§ **REQUIRED WORK**
Give an exact copy of the data that follows.

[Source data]

»»

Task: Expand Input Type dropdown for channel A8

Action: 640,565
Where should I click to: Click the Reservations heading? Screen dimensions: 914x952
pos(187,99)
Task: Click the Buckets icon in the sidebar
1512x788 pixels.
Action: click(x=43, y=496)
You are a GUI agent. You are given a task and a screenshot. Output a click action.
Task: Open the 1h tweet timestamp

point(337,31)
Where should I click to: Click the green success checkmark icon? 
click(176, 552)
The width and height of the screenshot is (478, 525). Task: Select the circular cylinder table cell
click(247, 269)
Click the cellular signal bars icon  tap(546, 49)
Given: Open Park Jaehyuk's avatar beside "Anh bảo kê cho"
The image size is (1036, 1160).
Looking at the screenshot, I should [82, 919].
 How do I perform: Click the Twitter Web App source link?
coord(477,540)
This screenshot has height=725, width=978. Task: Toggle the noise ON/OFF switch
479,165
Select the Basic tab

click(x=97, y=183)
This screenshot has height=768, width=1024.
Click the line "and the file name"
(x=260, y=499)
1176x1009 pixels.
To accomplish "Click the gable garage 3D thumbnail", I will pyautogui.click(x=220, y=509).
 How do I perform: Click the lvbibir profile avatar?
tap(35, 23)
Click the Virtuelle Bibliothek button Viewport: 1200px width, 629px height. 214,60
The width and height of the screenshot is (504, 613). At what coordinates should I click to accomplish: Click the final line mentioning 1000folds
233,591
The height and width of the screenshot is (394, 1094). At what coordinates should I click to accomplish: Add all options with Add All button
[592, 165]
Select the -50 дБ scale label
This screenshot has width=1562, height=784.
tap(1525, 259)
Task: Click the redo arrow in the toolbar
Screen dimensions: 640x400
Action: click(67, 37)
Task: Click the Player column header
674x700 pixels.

««

§ **RESPONSE TO THE TASK**
Task: Expand Input Type dropdown for channel A8

Action: 640,565
Where should I click to: Click the Reservations heading? Screen dimensions: 914x952
pos(187,99)
Task: Click the Buckets icon in the sidebar
1512x788 pixels.
Action: click(x=43, y=496)
You are a GUI agent. You are given a task and a screenshot. Output a click action.
Task: Open the 1h tweet timestamp

point(337,31)
Where should I click to: Click the green success checkmark icon? 
click(176, 552)
The width and height of the screenshot is (478, 525). Task: Select the circular cylinder table cell
click(247, 269)
Click the cellular signal bars icon  tap(546, 49)
Given: Open Park Jaehyuk's avatar beside "Anh bảo kê cho"
The image size is (1036, 1160).
Looking at the screenshot, I should [82, 919].
 How do I perform: Click the Twitter Web App source link?
coord(477,540)
This screenshot has height=725, width=978. Task: Toggle the noise ON/OFF switch
479,165
Select the Basic tab

click(x=97, y=183)
This screenshot has height=768, width=1024.
Click the line "and the file name"
(x=260, y=499)
1176x1009 pixels.
To accomplish "Click the gable garage 3D thumbnail", I will pyautogui.click(x=220, y=509).
 How do I perform: Click the lvbibir profile avatar?
tap(35, 23)
Click the Virtuelle Bibliothek button Viewport: 1200px width, 629px height. 214,60
The width and height of the screenshot is (504, 613). At what coordinates should I click to accomplish: Click the final line mentioning 1000folds
233,591
The height and width of the screenshot is (394, 1094). At what coordinates should I click to accomplish: Add all options with Add All button
[592, 165]
Select the -50 дБ scale label
This screenshot has width=1562, height=784.
tap(1525, 259)
Task: Click the redo arrow in the toolbar
Screen dimensions: 640x400
Action: click(67, 37)
Task: Click the Player column header
674x700 pixels.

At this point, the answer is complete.